What this task involves: Find every line of the records that has "computer" and return it.

Data records:
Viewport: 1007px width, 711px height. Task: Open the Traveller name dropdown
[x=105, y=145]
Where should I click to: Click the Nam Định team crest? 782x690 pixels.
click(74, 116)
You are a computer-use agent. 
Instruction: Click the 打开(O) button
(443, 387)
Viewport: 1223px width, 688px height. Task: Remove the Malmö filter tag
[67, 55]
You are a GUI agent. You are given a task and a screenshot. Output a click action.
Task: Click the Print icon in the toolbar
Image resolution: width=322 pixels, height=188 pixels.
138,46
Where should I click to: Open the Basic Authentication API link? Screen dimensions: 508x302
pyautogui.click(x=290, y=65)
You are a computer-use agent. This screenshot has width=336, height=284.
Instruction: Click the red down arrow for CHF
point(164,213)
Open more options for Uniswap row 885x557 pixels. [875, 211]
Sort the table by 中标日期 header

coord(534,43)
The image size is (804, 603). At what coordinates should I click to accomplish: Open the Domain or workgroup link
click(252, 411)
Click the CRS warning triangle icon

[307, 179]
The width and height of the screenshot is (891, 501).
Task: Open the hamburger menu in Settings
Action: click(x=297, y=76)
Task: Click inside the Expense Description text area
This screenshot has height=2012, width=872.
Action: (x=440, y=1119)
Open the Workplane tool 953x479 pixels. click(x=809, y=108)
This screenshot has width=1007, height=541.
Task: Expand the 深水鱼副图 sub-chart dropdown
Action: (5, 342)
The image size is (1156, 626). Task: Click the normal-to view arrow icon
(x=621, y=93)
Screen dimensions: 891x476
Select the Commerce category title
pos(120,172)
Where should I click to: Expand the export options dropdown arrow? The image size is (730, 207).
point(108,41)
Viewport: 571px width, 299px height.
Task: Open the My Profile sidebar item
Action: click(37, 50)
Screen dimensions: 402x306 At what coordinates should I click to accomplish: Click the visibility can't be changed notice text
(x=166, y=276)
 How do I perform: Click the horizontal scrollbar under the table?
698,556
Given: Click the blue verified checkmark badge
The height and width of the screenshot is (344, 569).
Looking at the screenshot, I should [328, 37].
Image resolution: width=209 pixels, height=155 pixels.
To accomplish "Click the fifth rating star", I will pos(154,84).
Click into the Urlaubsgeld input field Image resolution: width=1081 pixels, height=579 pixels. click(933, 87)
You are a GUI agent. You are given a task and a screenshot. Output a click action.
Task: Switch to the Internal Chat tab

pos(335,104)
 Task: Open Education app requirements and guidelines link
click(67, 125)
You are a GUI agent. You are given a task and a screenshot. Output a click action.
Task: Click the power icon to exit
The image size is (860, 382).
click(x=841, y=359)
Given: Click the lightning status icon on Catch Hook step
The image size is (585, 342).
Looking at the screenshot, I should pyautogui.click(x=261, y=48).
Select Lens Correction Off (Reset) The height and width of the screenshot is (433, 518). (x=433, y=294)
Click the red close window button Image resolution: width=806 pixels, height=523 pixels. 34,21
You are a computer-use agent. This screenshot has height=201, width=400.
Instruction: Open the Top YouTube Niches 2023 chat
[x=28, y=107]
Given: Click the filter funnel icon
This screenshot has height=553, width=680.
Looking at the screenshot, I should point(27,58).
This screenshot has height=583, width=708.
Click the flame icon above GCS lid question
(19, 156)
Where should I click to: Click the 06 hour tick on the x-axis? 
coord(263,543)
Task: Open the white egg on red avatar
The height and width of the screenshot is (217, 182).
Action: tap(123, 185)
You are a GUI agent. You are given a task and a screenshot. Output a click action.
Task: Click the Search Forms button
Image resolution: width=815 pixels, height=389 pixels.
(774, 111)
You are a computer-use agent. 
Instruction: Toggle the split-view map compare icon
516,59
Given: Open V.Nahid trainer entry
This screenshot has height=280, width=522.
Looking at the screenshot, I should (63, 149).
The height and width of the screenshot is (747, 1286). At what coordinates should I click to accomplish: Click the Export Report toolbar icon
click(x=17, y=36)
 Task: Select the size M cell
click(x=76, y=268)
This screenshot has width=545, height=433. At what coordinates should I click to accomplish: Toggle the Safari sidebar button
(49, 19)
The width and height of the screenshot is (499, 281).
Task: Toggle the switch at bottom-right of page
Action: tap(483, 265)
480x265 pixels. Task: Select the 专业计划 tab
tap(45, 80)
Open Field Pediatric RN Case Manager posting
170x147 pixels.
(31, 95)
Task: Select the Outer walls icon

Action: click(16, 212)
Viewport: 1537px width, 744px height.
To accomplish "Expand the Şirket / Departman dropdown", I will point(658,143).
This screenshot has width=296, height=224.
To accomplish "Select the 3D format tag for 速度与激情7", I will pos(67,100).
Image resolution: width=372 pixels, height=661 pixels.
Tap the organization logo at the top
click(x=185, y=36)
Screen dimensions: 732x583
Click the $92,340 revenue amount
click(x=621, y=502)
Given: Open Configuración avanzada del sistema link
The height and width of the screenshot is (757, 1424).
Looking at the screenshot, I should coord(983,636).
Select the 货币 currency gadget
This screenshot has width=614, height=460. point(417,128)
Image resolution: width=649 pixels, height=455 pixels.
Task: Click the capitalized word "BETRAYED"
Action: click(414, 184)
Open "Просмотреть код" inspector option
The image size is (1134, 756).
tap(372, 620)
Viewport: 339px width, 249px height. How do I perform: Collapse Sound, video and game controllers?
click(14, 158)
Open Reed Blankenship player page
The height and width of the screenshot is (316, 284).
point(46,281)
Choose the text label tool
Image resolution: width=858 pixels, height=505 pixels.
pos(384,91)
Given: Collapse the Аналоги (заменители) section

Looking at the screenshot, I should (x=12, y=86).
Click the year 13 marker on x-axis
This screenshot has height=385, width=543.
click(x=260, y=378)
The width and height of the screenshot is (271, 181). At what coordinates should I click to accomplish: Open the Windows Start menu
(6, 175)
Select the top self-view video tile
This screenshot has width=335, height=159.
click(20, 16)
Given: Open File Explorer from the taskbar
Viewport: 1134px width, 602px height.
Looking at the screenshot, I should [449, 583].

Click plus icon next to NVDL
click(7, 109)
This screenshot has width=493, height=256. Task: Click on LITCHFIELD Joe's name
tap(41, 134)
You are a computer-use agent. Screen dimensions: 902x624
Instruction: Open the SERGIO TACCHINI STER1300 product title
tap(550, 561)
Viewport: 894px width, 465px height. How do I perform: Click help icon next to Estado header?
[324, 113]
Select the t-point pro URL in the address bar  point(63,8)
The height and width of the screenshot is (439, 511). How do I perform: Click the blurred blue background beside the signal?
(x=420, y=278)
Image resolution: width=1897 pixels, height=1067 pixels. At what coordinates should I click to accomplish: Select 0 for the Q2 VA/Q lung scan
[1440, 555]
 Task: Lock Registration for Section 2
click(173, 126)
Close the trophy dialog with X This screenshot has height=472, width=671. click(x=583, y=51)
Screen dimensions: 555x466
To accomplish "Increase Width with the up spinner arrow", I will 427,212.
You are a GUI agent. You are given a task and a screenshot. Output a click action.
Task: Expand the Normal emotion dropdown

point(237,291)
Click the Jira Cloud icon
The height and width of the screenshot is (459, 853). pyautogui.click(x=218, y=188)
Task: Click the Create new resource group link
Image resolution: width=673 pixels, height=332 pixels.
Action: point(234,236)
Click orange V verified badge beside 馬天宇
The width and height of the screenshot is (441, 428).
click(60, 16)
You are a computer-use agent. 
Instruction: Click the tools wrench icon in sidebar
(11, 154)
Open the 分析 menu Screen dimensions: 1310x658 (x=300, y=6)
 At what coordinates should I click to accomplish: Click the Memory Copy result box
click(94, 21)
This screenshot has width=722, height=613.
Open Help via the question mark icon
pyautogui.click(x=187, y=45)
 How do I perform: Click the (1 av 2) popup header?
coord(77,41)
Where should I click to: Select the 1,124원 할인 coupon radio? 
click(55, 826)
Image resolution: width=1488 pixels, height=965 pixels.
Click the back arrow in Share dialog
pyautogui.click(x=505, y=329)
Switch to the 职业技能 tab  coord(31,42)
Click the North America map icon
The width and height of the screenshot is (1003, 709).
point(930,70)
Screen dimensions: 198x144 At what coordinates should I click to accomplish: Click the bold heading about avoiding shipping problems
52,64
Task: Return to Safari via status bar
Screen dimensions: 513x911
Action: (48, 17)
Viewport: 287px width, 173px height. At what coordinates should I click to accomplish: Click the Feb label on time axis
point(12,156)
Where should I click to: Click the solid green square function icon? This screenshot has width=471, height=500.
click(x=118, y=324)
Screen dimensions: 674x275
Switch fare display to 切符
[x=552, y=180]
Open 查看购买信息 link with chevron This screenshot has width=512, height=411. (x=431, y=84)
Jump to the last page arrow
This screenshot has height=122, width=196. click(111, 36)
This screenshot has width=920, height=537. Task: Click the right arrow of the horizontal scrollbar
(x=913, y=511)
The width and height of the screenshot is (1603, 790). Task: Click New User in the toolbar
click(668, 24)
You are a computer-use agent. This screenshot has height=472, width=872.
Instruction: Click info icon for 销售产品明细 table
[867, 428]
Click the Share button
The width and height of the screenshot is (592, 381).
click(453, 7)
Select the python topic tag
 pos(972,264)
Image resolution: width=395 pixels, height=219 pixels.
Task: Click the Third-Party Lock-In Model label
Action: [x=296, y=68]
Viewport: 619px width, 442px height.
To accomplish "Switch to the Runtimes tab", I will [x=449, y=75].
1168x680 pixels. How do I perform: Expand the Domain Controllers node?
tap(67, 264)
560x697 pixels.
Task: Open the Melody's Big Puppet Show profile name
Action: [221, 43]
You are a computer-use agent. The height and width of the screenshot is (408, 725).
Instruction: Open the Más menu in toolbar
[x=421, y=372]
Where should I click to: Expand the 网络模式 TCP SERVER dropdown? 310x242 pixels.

The completed task:
You are a computer-use agent. 
You are a computer-use agent. This screenshot has width=336, height=284.
You are a computer-use agent. This screenshot has height=201, width=400.
You are a computer-use agent. 
You are a computer-use agent. Screen dimensions: 902x624
You are a computer-use agent. 
You are a computer-use agent. This screenshot has height=472, width=872.
You are a computer-use agent. The height and width of the screenshot is (408, 725).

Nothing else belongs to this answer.